Durante ese período, Jesús C. estuvo dado de alta como autónomo en el sistema simplificado del IVA y objetivo del IRPF. Su único fin, sostiene la investigación, fue facilitar a dichas empresas unos justificantes de gastos y cuotas de IVA deducible por obras que nunca existieron.
Sin trabajadores en nómina
Gran parte del fraude se perpetró entre el 1 de mayo del 2003 y el 30 de junio del 2004. En total, el acusado presentó facturas por valor de 646.603 euros que no respondían a servicios reales prestados por el autónomo. En ese período no tuvo ni un solo trabajador en nómina, ni contrató a empresas de suministros ni pasó cargos por el alquiler del local o material ni consumibles.
En general, las facturas que pasaba a las empresas de su red familiar y otras sociedades oscilaban entre 8.700 y 139.000 euros. A veces, entregaba una por día, por valores de 20.000 euros. Hizo facturaciones a Malayo, Promoción y Gestión Carulas, Compavi de Protección Viguesa, Porteros y Controladores Industriales y Gestión Social Vigo. Esta última fue la que recibió la factura más elevada.
El segundo implicado, José Ramón, trabajaba por cuenta ajena para Excavaciones Lusogalaicas, que administraba la esposa de un primo del otro acusado. José Ramón se dio de alta en Reparación de maquinaria industrial en octubre del 2002 y se dio de baja dos años después.
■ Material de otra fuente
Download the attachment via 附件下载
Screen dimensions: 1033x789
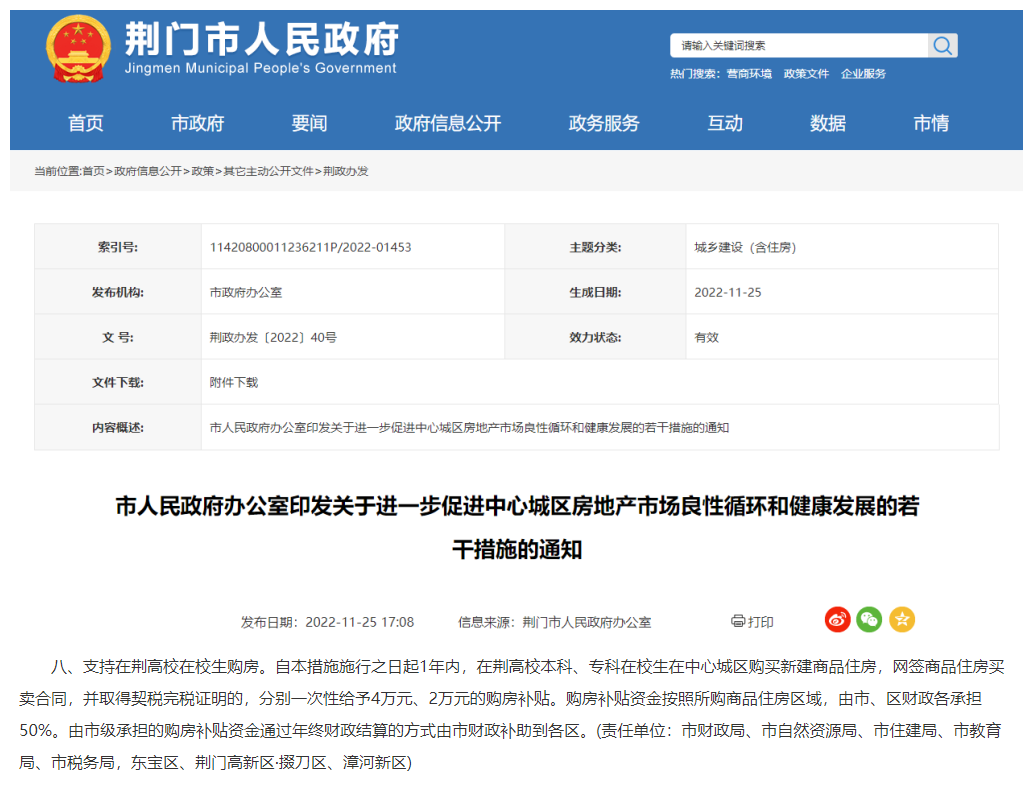point(234,382)
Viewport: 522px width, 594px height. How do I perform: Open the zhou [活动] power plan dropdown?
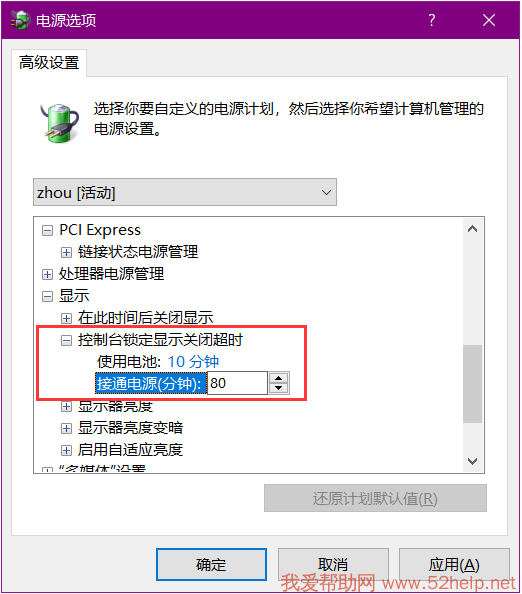[185, 192]
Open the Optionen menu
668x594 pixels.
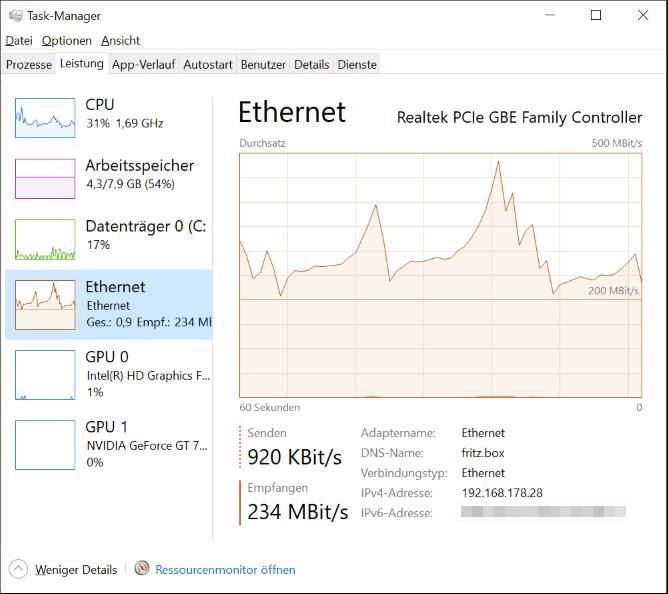pos(67,41)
En ese tiempo en que estuvo con el régimen simplificado del IVA y objetivo del IRPF, presentó facturas por valor de 1,03 millones, cobros que no se correspondían con servicios reales. Al igual que el otro implicado, no tuvo trabajador en nómina ni empresas de suministros, ni cargos por uso de vehículos o locales. Las empresas que aceptaron los recibos fueron Malayo, Lusogalaicas, GTG Ingenieros SL, Porteros y Vigilancia Galaica.